Multi-Stage, Multi-Locus Design

Project Member

Brian Hackel

The goal of this quarter

Research, design and test statistical models for optimal power multi-stage association studies and investigate the possibilities of optimizing power for multi-locus, multi-stage designs.

The Schedule for the quarter

  • Week 4: Decide on a project topic and create a page on the project wiki
  • Week 5: Go through the lecture material from the multi-stage lecture and independently re-derive the statistics presented therein. Read the relevant research papers.
  • Week 6: Run through the mathematics of multi-stage designs and work toward optimization of power; perhaps work with an emphasis on three-stage designs.
  • Week 7: Adapt mathematical models into computer code to run data for verification of work so far with available extension for future results.
  • Week 8: Depending on successes up to this point, work through models with emphasis either on abstraction to N-stage optimal power designs or with the possibility of multi-locus design.
  • Week 9: Iron-out kinks all successful work to date and outline directions for future study and application. Prepare presentation and/or write-up of final project.
  • Week 10: Wrap-up and present project to class.

Project Description

In large studies, we often find that after a fraction of the data has been collected and analyzed, the data provided so far suggests changing the direction of the study or refining it maximize possible outcomes and balance with cost-effectiveness. In a large SNP association study, we might decide at certain stage that we can refine the SNPs that are showing possibilities of causality, and thus balance the amount of work with the cost by collecting only a fraction of the SNPs during the next stage. We also might want to investigate the potential of using Linkage Disequilibrium to actually collect different SNPs in subsequent stages of study (rather than just selecting a subset of the original SNPs). In this way we can hopefully iteratively converge to a set of causal SNPs for the study.

Related Papers

Skol, et al. "Joint analysis is more efficient than replication-based analysis for two-stage genome-wide association studies"
Skol, et al. "Optimal designs for two-stage genome-wide association studies"
"A Calculus for Design of Two-Stage Adaptive Procedures"

April 25 2008

Wiki page created.

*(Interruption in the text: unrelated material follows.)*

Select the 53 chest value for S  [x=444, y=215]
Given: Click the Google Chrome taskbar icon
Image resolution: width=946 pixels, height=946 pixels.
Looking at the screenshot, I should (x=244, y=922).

Project started!

April 20 2008 - April 26 2008

  1. What I did this week: Selected a project topic, looked up some of the related literature, and created my wiki page.
  2. What I plan to do next week: Go through the lecture material from the multi-stage lecture and independently re-derive the statistics presented therein. Read the relevant research papers.
  3. How what I did compared to what I planned to do: Finishing the wiki page right now, so I got it all done for this week.
  4. My grade for myself this week: A. Good work!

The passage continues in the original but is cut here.